Having served as legal advisor to the King of Siam, he became secretary of the International Company of the East and Managing Director of Bank of Overseas. Throughout that time he did participate in the Belgian expansion in China - he was head of the Chinese Engineering and Mining Company and Chinese Central Railway. He then lead the main group of colonial societies at the Union minière du-Haut-Katanga, the Forminière, the Compagnie Maritime Belge, the Société Nationale des Chemins de Fer du Congo or the Banque du Congo Belge later called Banque Belgolaise. During WWII he was governor of the Société Générale de Belgique. He also played a role in exporting the uranium to the US which helped to create the atomic Bomb. In the Belgian Congo there was a town called Cattier in his honor and one of the congolese mineral is called Cattierite.

He was also one of the founders of the International Maritime Agency, the University Foundation and the National Fund for Scientific Research, the foundation Francqui and the Foundation Universitaire. He met the greatest scientist of the time, including Albert Einstein.

He died 4 February 1946 in Funchal, Madeira.[2]

The Congolese community of Lufu-Toto, then in the Belgian Congo, and the ore Cattier cattierite, were named in his honor.

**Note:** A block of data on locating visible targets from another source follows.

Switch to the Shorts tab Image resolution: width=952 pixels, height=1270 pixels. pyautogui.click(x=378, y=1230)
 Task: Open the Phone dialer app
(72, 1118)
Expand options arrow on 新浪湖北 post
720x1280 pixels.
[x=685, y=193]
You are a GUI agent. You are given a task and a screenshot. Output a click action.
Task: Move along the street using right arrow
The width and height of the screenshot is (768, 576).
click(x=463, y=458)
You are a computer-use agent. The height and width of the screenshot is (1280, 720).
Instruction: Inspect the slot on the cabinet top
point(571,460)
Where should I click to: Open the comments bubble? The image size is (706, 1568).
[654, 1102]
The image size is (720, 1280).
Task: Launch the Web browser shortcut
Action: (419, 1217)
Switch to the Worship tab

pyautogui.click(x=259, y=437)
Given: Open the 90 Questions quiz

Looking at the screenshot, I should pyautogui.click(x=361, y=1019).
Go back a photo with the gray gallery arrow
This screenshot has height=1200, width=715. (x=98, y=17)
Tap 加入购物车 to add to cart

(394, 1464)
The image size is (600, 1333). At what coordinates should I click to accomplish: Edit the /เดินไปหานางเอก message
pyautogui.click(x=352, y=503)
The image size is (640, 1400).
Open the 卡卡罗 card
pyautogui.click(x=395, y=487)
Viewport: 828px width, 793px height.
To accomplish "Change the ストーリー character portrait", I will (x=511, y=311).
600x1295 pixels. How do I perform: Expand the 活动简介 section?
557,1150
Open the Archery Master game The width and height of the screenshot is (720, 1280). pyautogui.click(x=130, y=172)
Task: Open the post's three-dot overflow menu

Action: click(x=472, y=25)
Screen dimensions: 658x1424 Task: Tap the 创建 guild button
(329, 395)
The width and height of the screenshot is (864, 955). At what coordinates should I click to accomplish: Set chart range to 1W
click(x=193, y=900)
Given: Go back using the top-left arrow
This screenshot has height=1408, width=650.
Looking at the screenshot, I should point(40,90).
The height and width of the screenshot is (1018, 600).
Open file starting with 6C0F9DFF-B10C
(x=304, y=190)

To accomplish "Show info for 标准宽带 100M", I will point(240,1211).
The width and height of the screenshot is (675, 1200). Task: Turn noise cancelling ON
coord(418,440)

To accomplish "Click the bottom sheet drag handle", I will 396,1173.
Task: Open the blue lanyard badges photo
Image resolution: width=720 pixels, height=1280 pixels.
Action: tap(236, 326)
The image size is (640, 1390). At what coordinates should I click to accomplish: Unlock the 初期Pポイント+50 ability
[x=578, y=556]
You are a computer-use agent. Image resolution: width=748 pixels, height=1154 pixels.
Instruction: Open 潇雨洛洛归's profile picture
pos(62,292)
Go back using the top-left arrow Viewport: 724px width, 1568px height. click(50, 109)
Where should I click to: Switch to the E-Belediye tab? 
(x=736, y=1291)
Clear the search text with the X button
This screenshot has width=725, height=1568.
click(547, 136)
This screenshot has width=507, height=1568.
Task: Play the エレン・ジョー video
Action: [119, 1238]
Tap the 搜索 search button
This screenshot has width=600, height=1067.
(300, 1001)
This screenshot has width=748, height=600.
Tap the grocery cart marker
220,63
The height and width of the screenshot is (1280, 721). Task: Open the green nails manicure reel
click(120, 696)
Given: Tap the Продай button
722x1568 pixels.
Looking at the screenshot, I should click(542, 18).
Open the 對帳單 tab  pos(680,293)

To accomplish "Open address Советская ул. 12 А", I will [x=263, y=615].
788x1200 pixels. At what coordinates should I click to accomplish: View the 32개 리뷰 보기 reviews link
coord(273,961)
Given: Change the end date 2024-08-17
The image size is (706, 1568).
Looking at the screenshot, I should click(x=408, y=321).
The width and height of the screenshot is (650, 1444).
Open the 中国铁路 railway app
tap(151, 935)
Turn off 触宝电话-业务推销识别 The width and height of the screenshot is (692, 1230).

A conference room of the Free University of Brussels bears his name.

One of his son, Jean Cattier, was a prominent investment banker at Wall Street and financial chief of Marshall Plan operations in West Germany.

One of his daughter, Marie Louise Cattier, married Marcel Godfrey Isaacs, son of Godfrey Isaacs, managing director of the Marconi's Wireless Telegraphy Company, and nephew of Rufus Isaacs, 1st Marquess of Reading and Viceroy of India.

Works

Sources

  1. Koskenniemi, Martti (2001). The Gentle Civilizer of Nations: The Rise and Fall of International Law 1870-1960. Cambridge University Press. p. 159. ISBN 978-0-521-62311-7. Retrieved 4 November 2012.
  2. 1 2 Académie royale des sciences d'outre-mer. Biographie coloniale belge: Belgische Koloniale biografie. Librairie Falk fils. p. 189. Retrieved 5 November 2012.
  3. Colette Braekman (15 November 2008). "Comment le Congo devint belge". Lesoir.be - Jour après jour : l'actu dans le rétroviseur (Le Soir). Brussels: Rossel. Retrieved 5 November 2012.